__BRIEF 1__.
Duplicate everything in the thread about programmer obsolescence from "About 1990 tech" down to "Now it's LLMs.".
__BRIEF 2__.
In the thread about programmer obsolescence, what year did the writer first learn to program?
__BRIEF 3__.
Take the thread about programmer obsolescence further, starting right after its final line.

__SOURCE DOCUMENT__.
I first learned how to program in 1984 at 14. The tech press said I'd be obsolete by 25, due to age.

About 1990 tech press said the Japanese were building fifth generation computers to make me obsolete.

In 2000, the dot com bubble bursting was said to make me obsolete.

There's been neural networks, no-code, and more, since then, to make me obsolete.

Now it's LLMs.

Excuse me while I sit here and don't panic.

#rant

EDIT: This blew up. Muting the thread for some peace and quiet.

@liw There were things that pulled stuff away from programmers though. Much of it at the time was hidden by the growth in demand.
Excel, BASIC, some expert systems, Hypercard, DBase and friends all enabled an army of not-really-programmer people to get real work done without having to become programming experts of any kind.

None of them hallucinated or ate entire data centres for lunch. Their output was predictable if slow and they kept working over upgrades in general.

@liw The real sad thing is the tools that were heading towards making some programming obsolete or at least much easier - stuff that worked off formal proofs and graph theory all got thrown under the bus when shiny "AI" stuff came along.
@etchedpixels @liw Programmers who think they need LLM coding assistants really just need better languages and libraries.

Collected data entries
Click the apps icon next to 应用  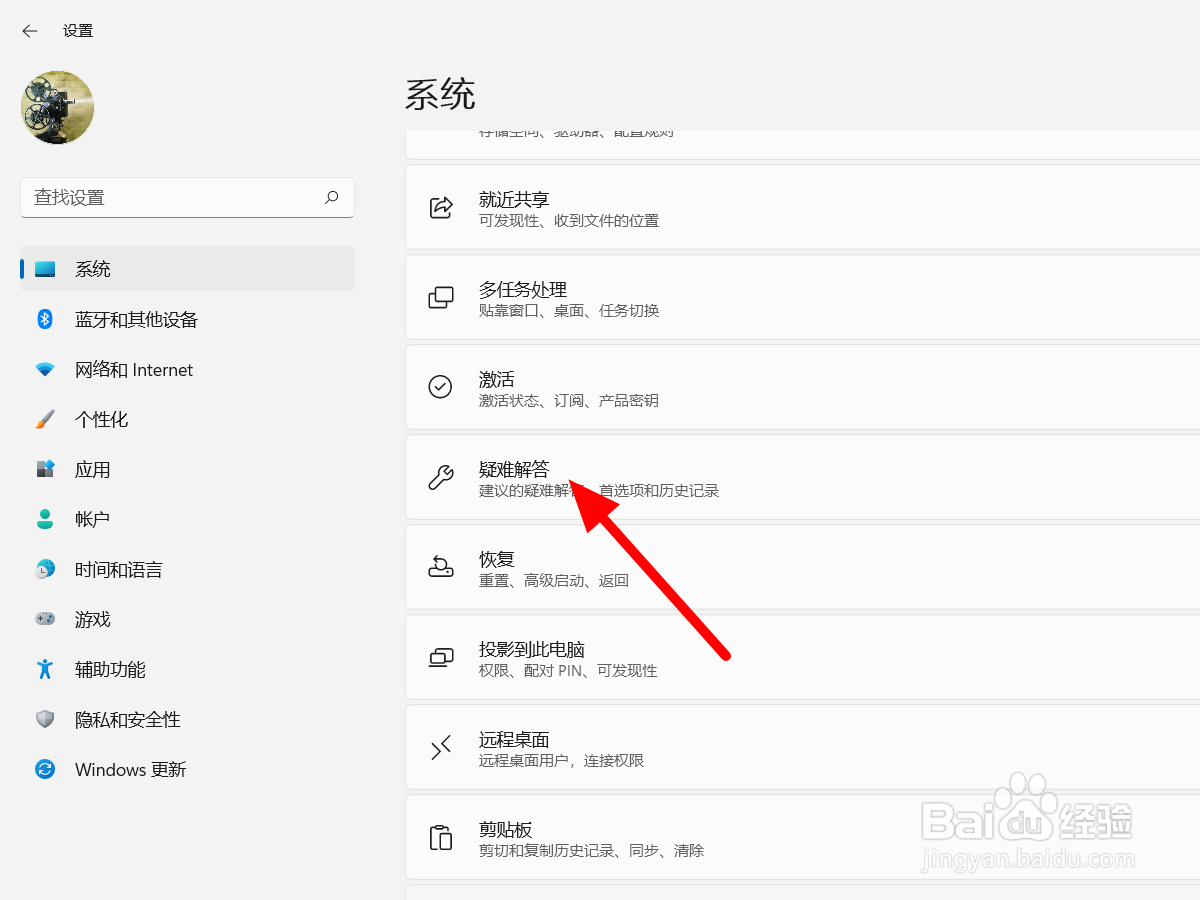(x=45, y=469)
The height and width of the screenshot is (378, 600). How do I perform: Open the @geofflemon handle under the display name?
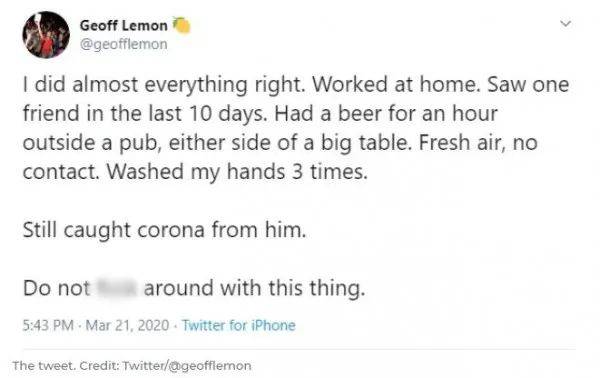[x=124, y=44]
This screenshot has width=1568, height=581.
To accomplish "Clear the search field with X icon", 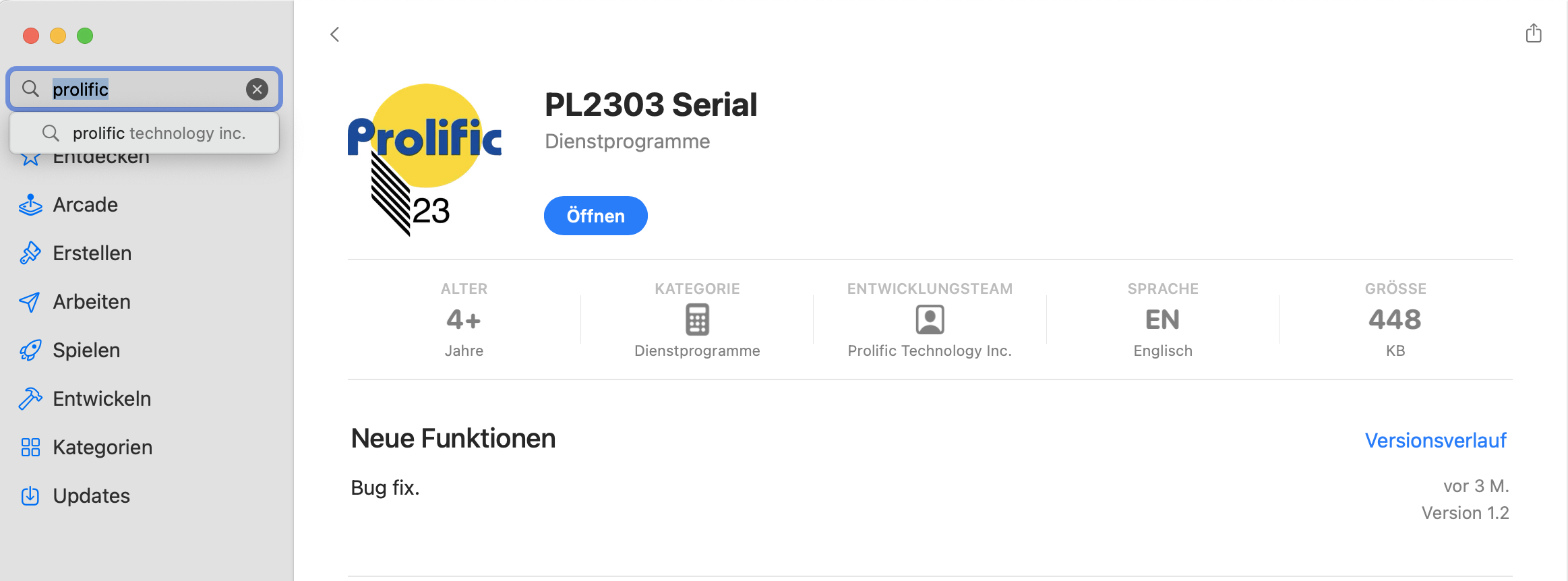I will [257, 89].
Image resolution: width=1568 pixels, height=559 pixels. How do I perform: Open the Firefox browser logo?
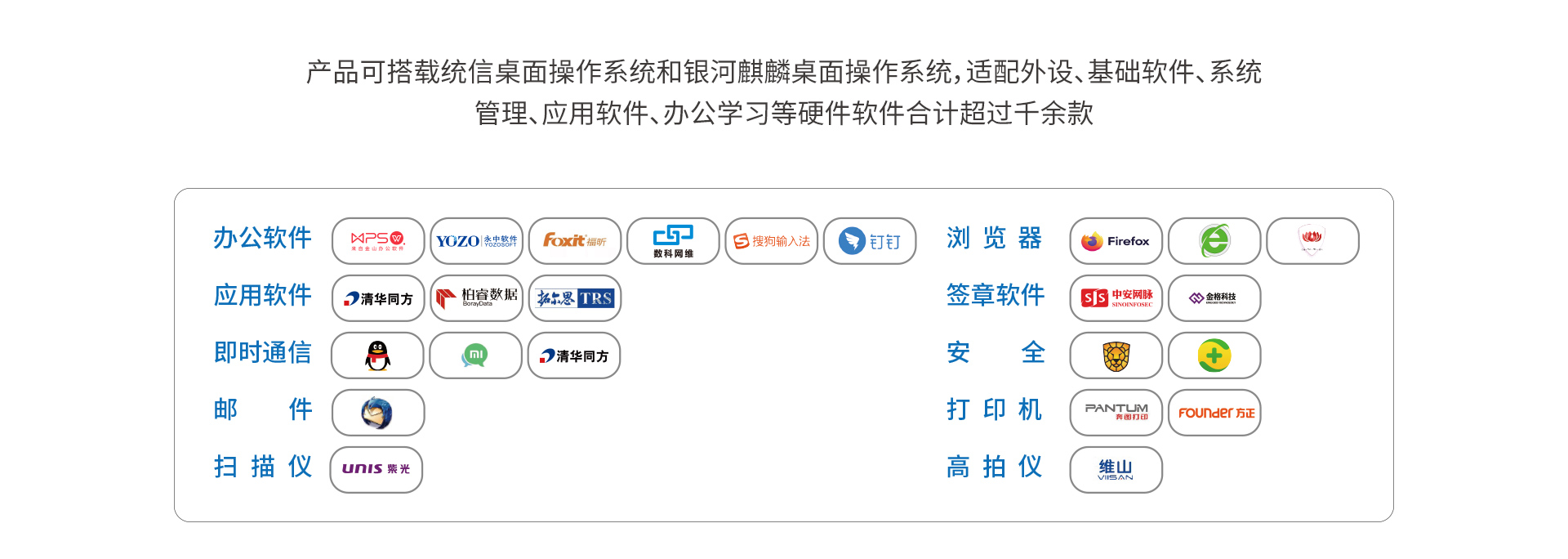click(1116, 241)
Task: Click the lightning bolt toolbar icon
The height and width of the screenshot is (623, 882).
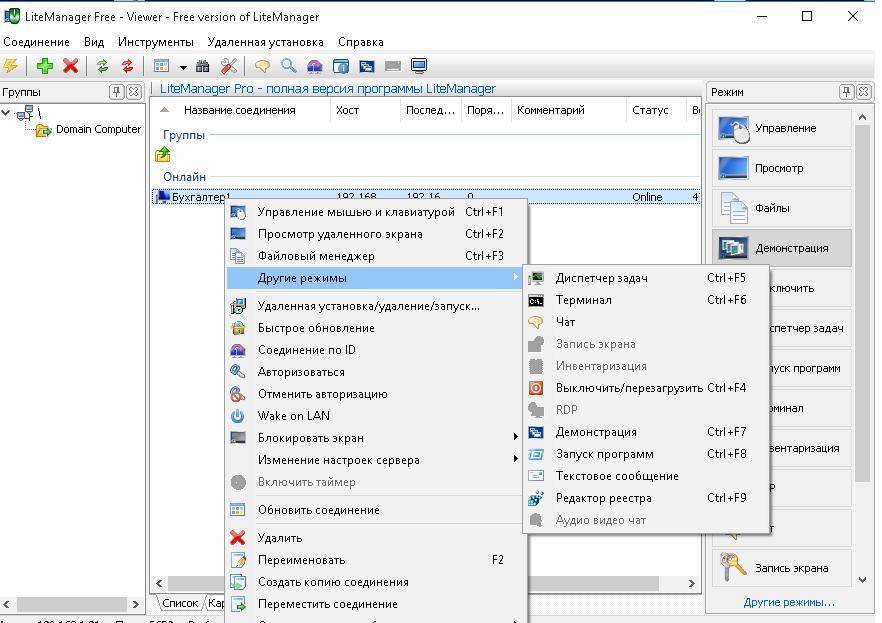Action: point(10,66)
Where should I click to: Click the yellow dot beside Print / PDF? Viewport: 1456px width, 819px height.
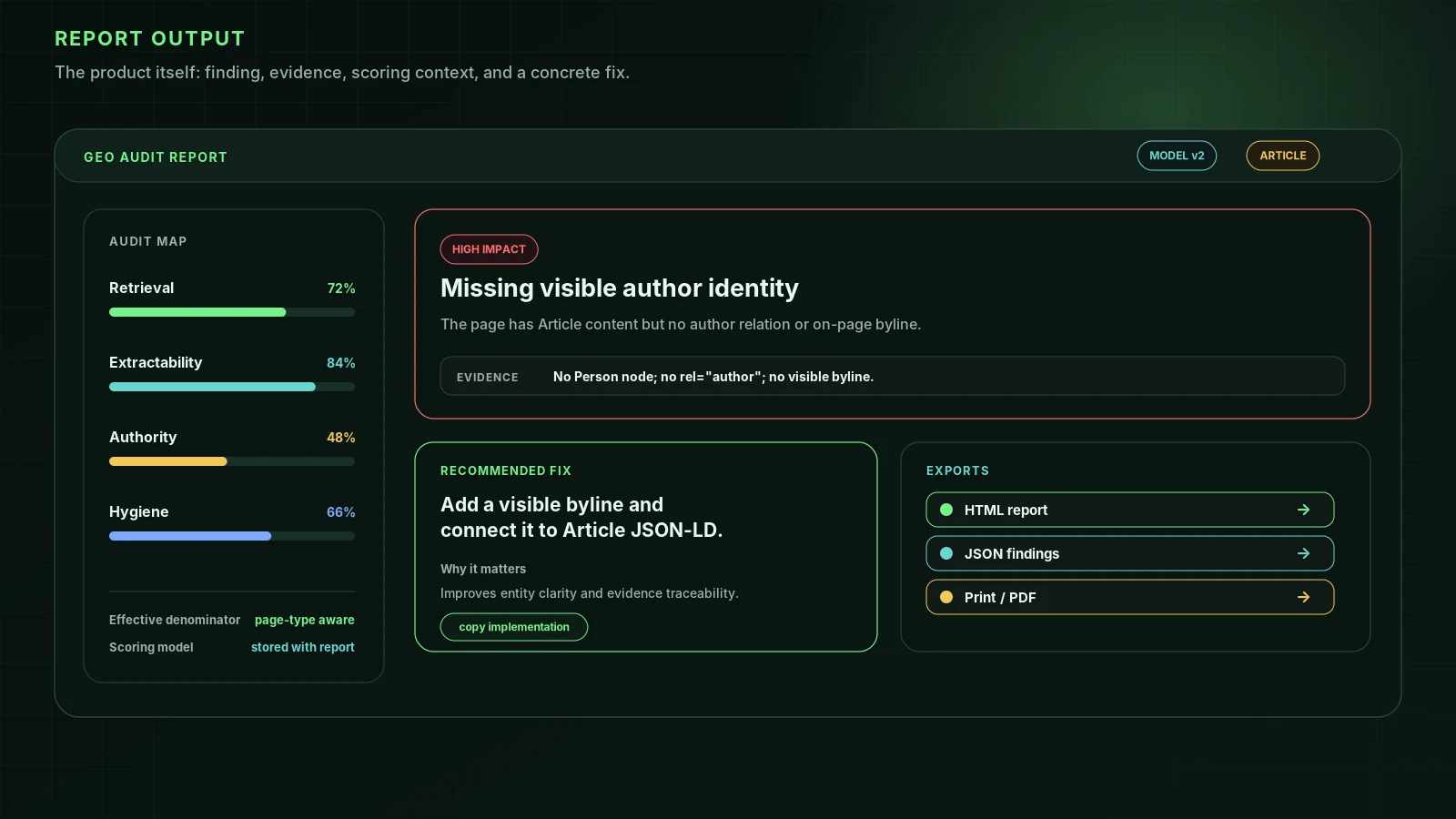click(x=946, y=597)
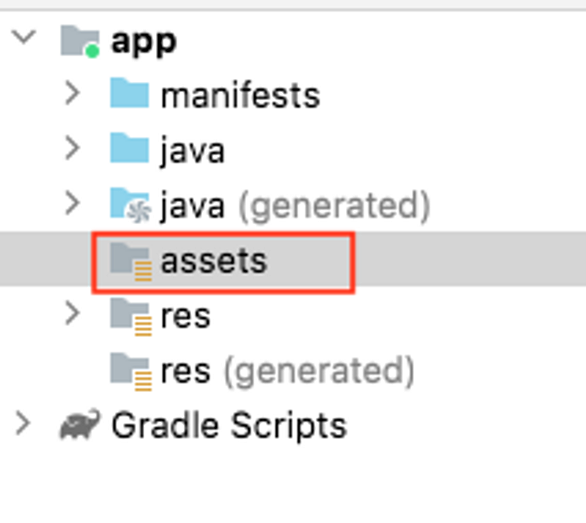586x523 pixels.
Task: Expand the java folder chevron
Action: coord(73,148)
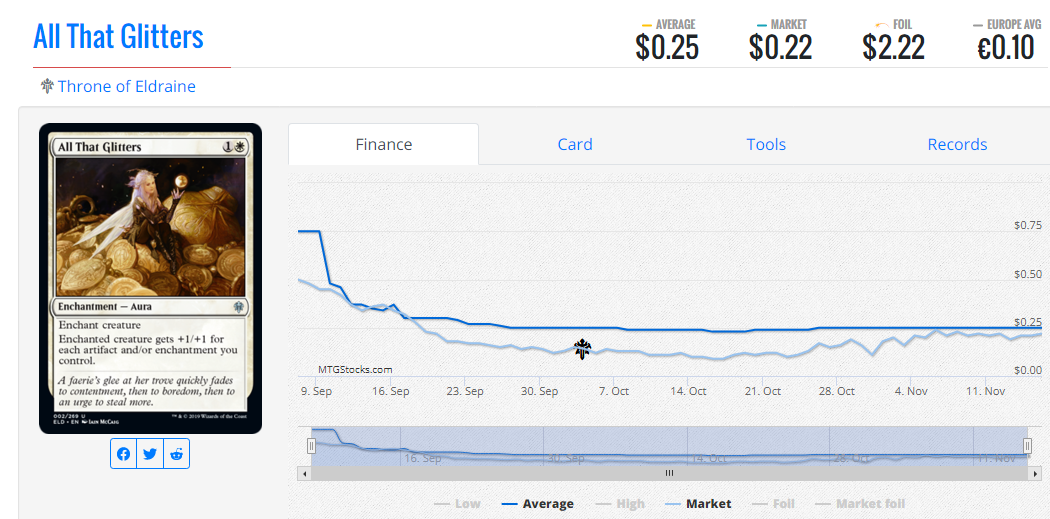Screen dimensions: 1050x519
Task: Click right range handle of chart navigator
Action: [x=1027, y=445]
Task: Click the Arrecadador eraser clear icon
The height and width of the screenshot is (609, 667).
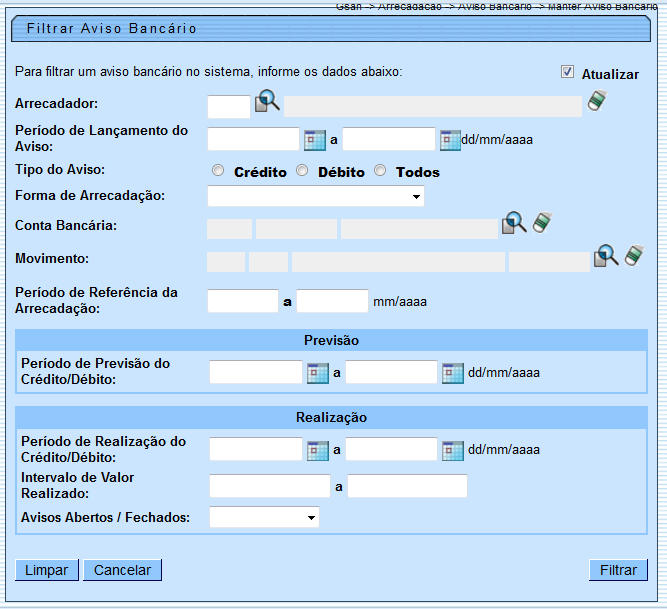Action: (x=596, y=101)
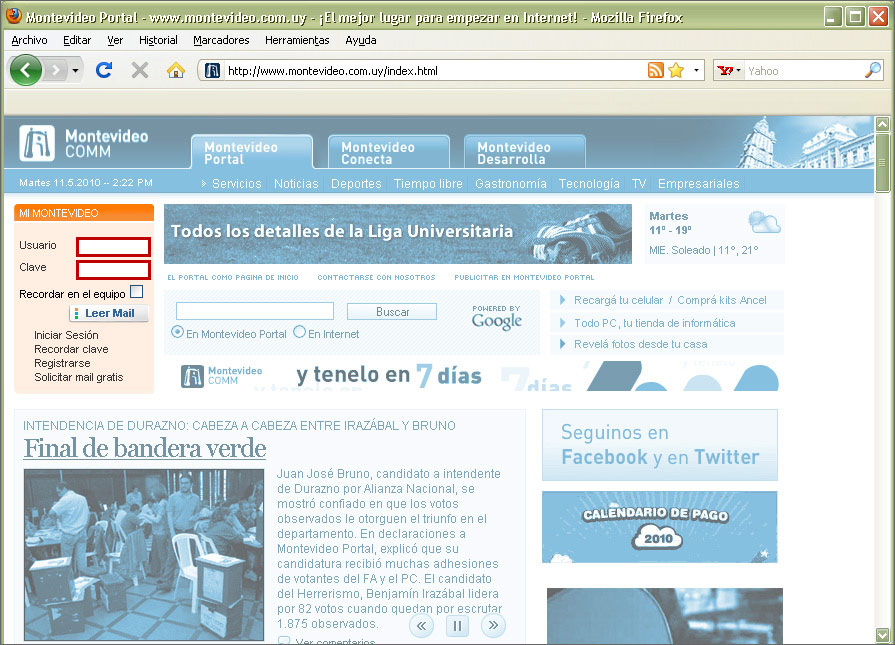Click the Stop loading icon

[140, 71]
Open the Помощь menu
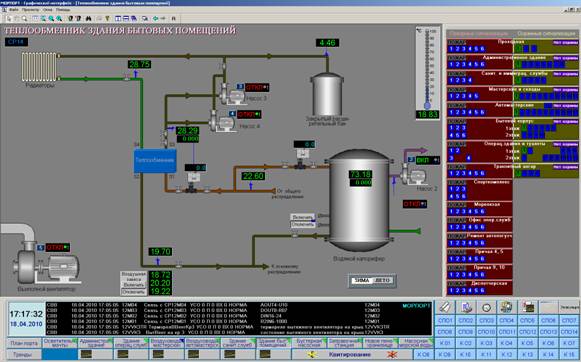 click(x=63, y=10)
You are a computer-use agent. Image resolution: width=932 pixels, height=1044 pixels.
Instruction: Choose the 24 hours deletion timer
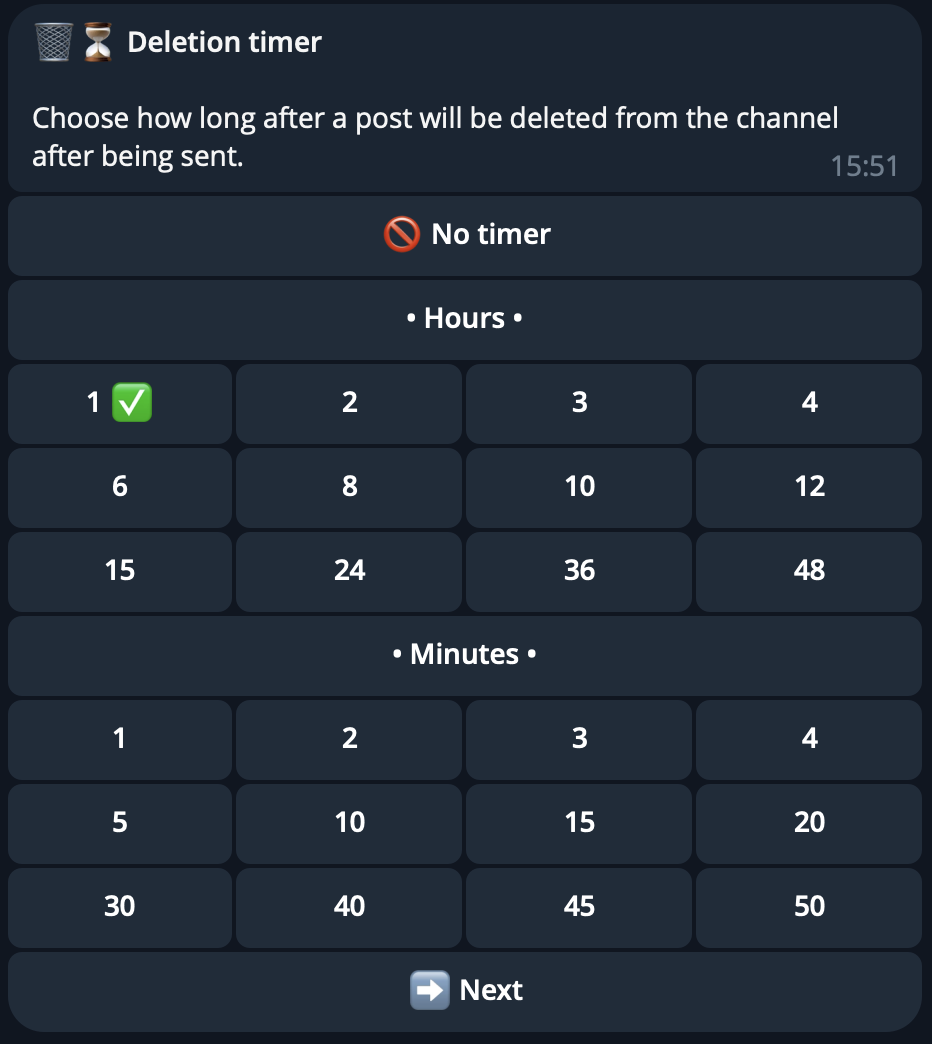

__WRITTEN REPLY 1__.
About 1990 tech press said the Japanese were building fifth generation computers to make me obsolete.

In 2000, the dot com bubble bursting was said to make me obsolete.

There's been neural networks, no-code, and more, since then, to make me obsolete.

Now it's LLMs.

__WRITTEN REPLY 2__.
1984

__WRITTEN REPLY 3__.
Better slushpiles and slushpile indexes, maybe enough! Stack Overflow briefly overwrote that skill

@mason @etchedpixels @liw

@clew Would you rephrase that? I've missed your meaning and I'm curious what you meant.

“Slushpile” used to be all the code one had written, with employer secrets removed, whether it had ever seen use or not, organized so that you could reuse work. Data and UI structures that were not a good fit for earlier features might be useful now. Shake them out, improve while trying, put them away a little better.

I worked on a big team that had a nascent group slushpile for its giant long term software. This was way before git so harder than it would be with modern merging.

@mason

@clew Fascinating. I've never encountered the term. Re-reading your reply with that new understanding. Thank you.

background: I believe programmers borrowed “slushpile” from publishers. Publishers use it to mean all the submissions that come in without an agent, so, derogatory. For programmers it kind of means the manuscripts the publisher sent back, I guess.

@mason

@clew Makes sense. Most of my life I've been programming for myself so I've rarely had to maintain a concept for rejected work.

One time was funny. It was my first pure software engineering job. We broke up a task and I had a piece to write. We were all told to use Hungarian notation. I hated it but I did it.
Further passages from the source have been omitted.